**WHAT THIS TASK INVOLVES:**
Every line of the listing below from the one with "The height and" up to and including the one with "the browser panel" should be retyped exactly, and nothing else; pictures are not part of the copy.

─── INPUT FOR THIS TASK

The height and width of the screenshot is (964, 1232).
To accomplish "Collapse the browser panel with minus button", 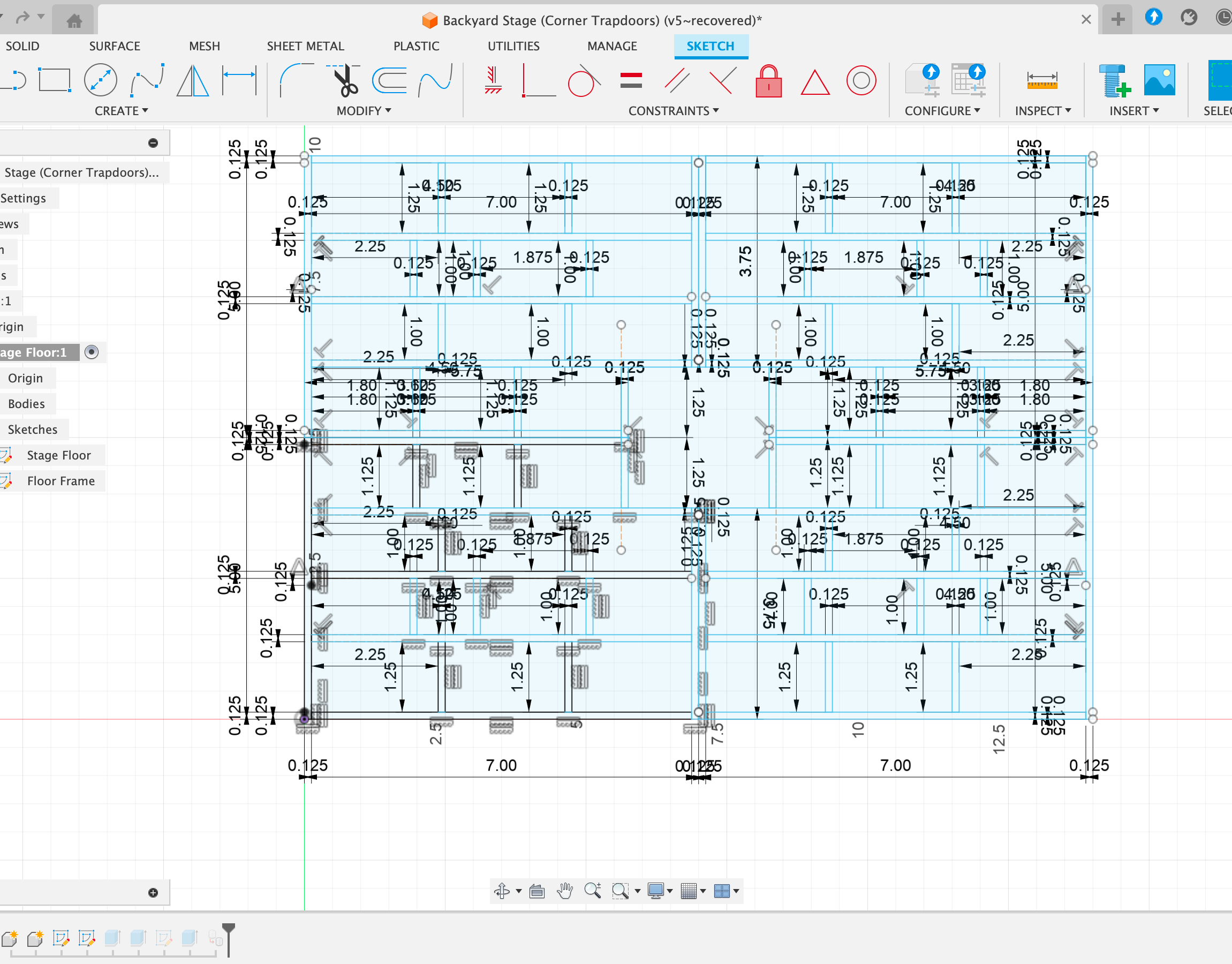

──────
─── INPUT FOR THIS TASK

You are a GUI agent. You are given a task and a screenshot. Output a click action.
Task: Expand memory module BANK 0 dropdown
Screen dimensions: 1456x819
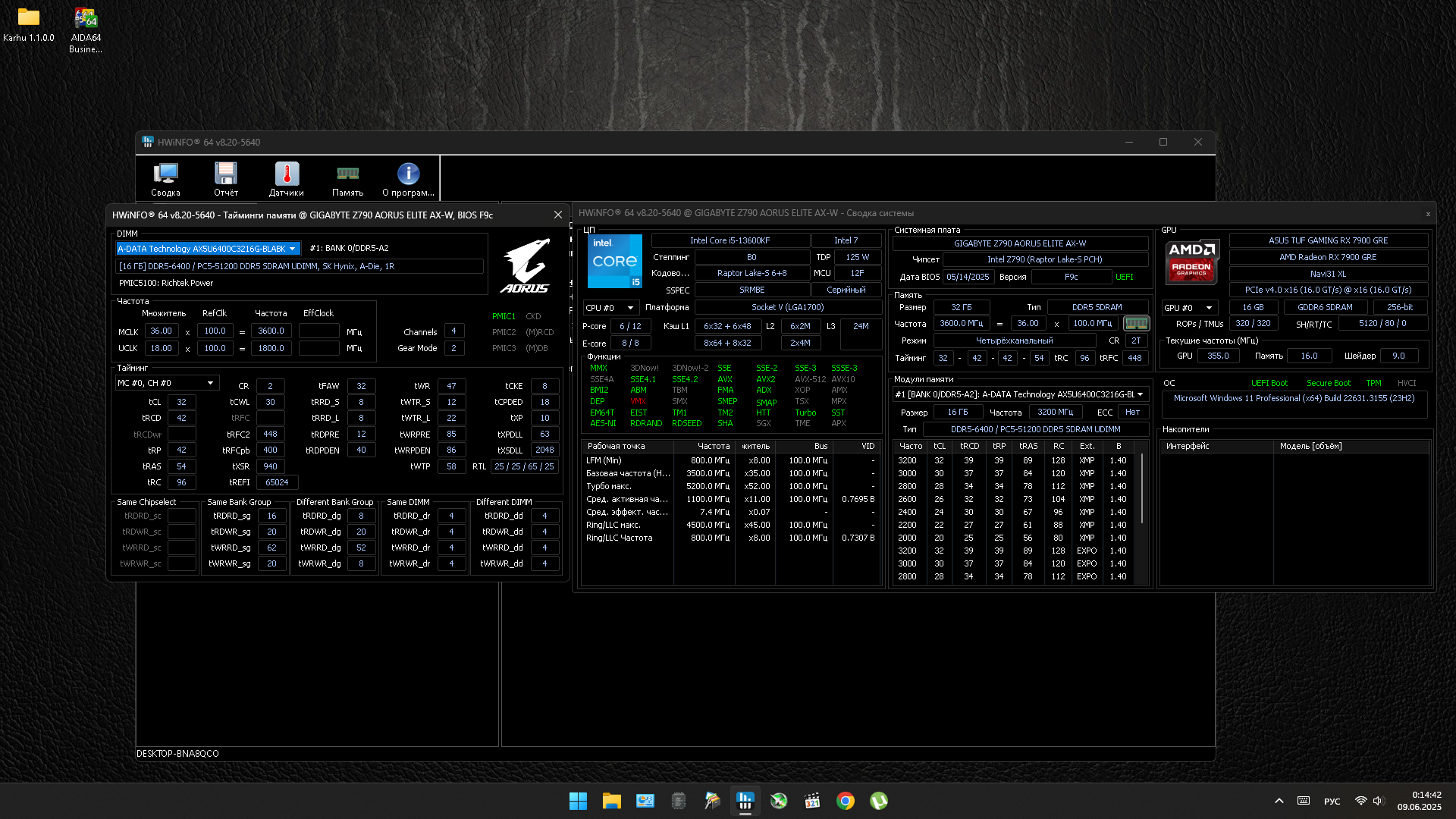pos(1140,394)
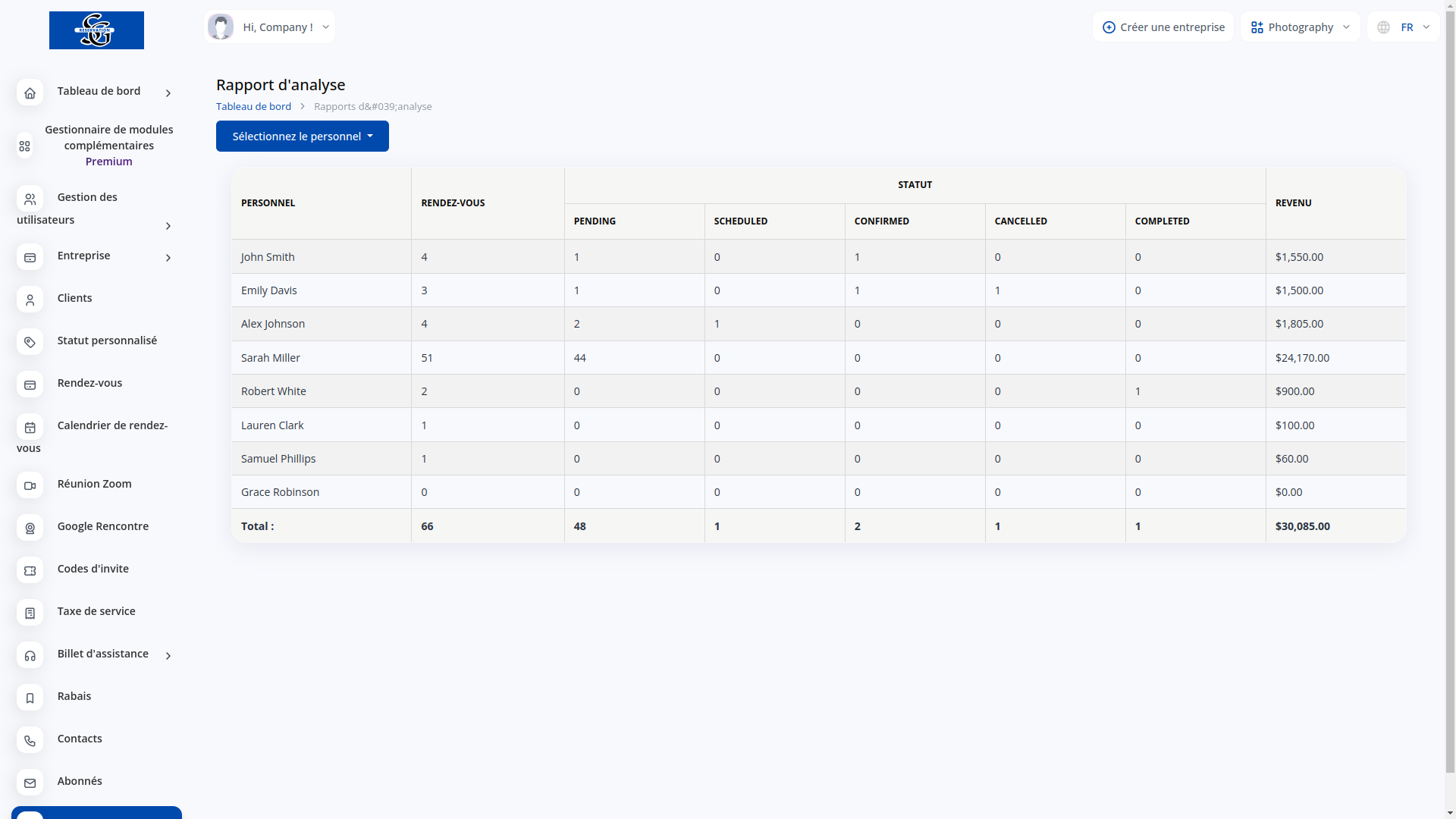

──────
─── INPUT FOR THIS TASK

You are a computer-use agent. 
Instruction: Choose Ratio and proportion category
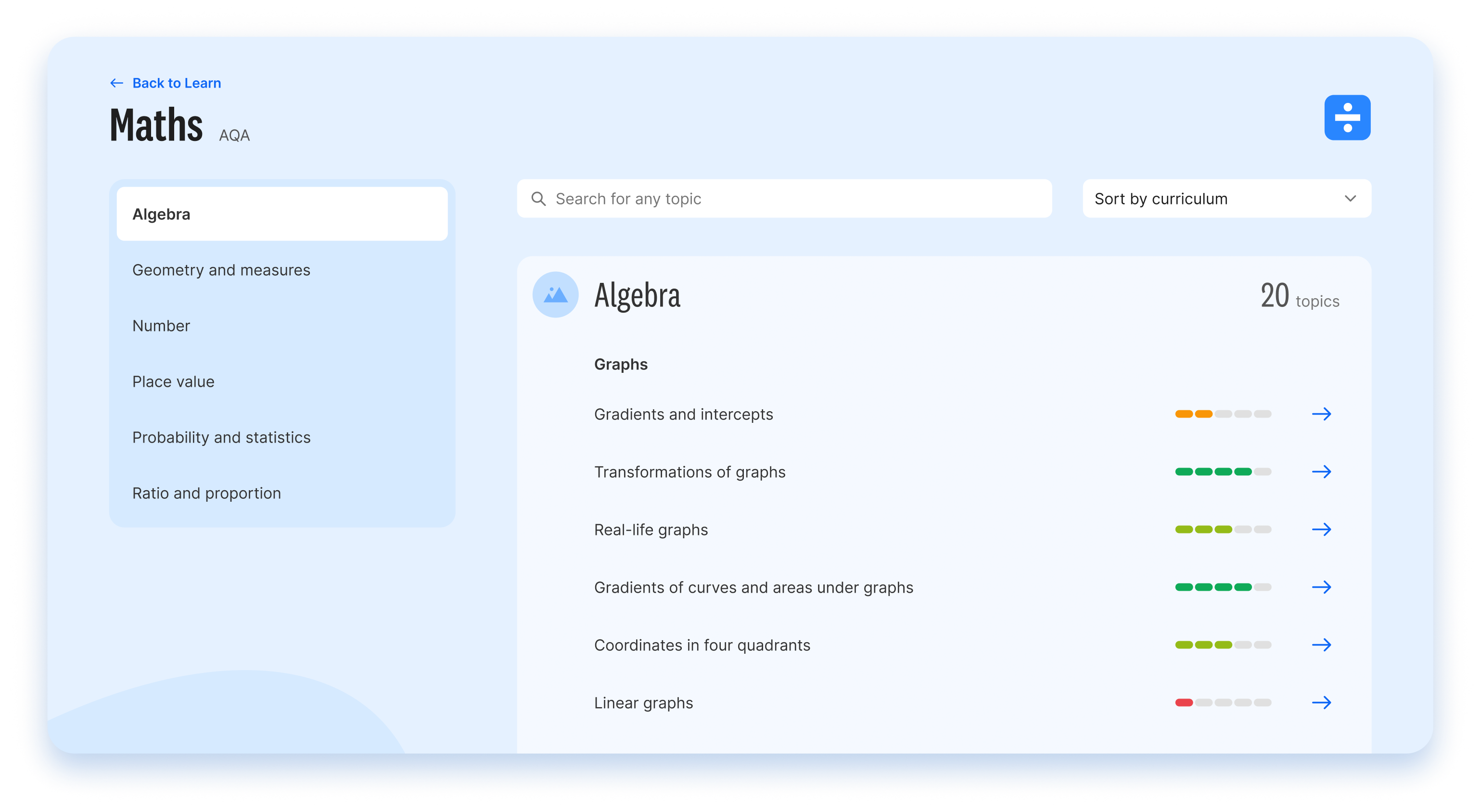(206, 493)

──────

**TASK SOLUTION:**
The height and width of the screenshot is (964, 1232).
To accomplish "Collapse the browser panel with minus button", 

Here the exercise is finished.